One of the nicest parts of this is it doesn't add any overhead to RF24Network or RF24Mesh itself, since the encryption is incorporated at OSI layer 2. This means that when we transmit a 32-byte payload with RF24Network or RF24Mesh, all those layers see is the unencrypted data. The radio at layer 2 will add some data onto each payload and encrypt it, then decrypt it and present the unencrypted data to the higher layers.
For example, the current overhead of this implementation for encryption is 12-bytes. A 5-byte Initialization Vector (IV), a 4-byte Message Authentication Code (MAC) and a 3-byte packet counter. The radio driver adds this data on in the background, so if you have a 24-byte payload to send, RF24Network adds on its 8-byte header and the 32-bytes of data is sent to the radio driver. The radio driver will then encrypt the data, send an actual 44 bytes of data over-the-air, then decrypt it and present 32-bytes of data back to the RF24Network layer.

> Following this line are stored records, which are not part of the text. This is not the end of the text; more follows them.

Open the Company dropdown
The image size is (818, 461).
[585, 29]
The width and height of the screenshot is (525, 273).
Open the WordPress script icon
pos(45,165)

Tip: If using this library with the RF24Network or RF24Mesh layers, open RF24Network.h and set the MAX_FRAME_SIZE to 111. Then, per the included examples, the higher layers will handle the larger packet sizes that the NRF52840 is capable of. Make sure to set it back to 32 for communication with nrf24 devices.
There are still a number of questions I have regarding this implementation, but in any case, the library is functional, but don't quite expect full security just yet. There are a number of things to be investigated and worked out regarding how exactly this CCM module is supposed to be driven.
Another thing that is intriguing here is the break from the OSI model, since encryption is typically defined to be implemented at the presentation layer, way high up on the stack. I don't know why, but it feels like a better opportunity to encrypt as much of the data as possible, publicly transmitting only what absolutely needs to be public information. The design of the RF24 communication stack generally follows the OSI model, so the hope is that this will make up for a lack of presentation layer moving forward. It looks like some tasks can still be left up to the presentation layer, like rekeying and managing timestamps to prevent things like replay attacks.
The library with encryption enabled has now been released, get it via Platform IO, Arduino Library Manager or directly from GitHub for the latest changes. Note that Platform IO will install the proper RF24Network and RF24Mesh dependencies, while Arduino Users would need to install the separate RF24Network and RF24Mesh branches manually for now.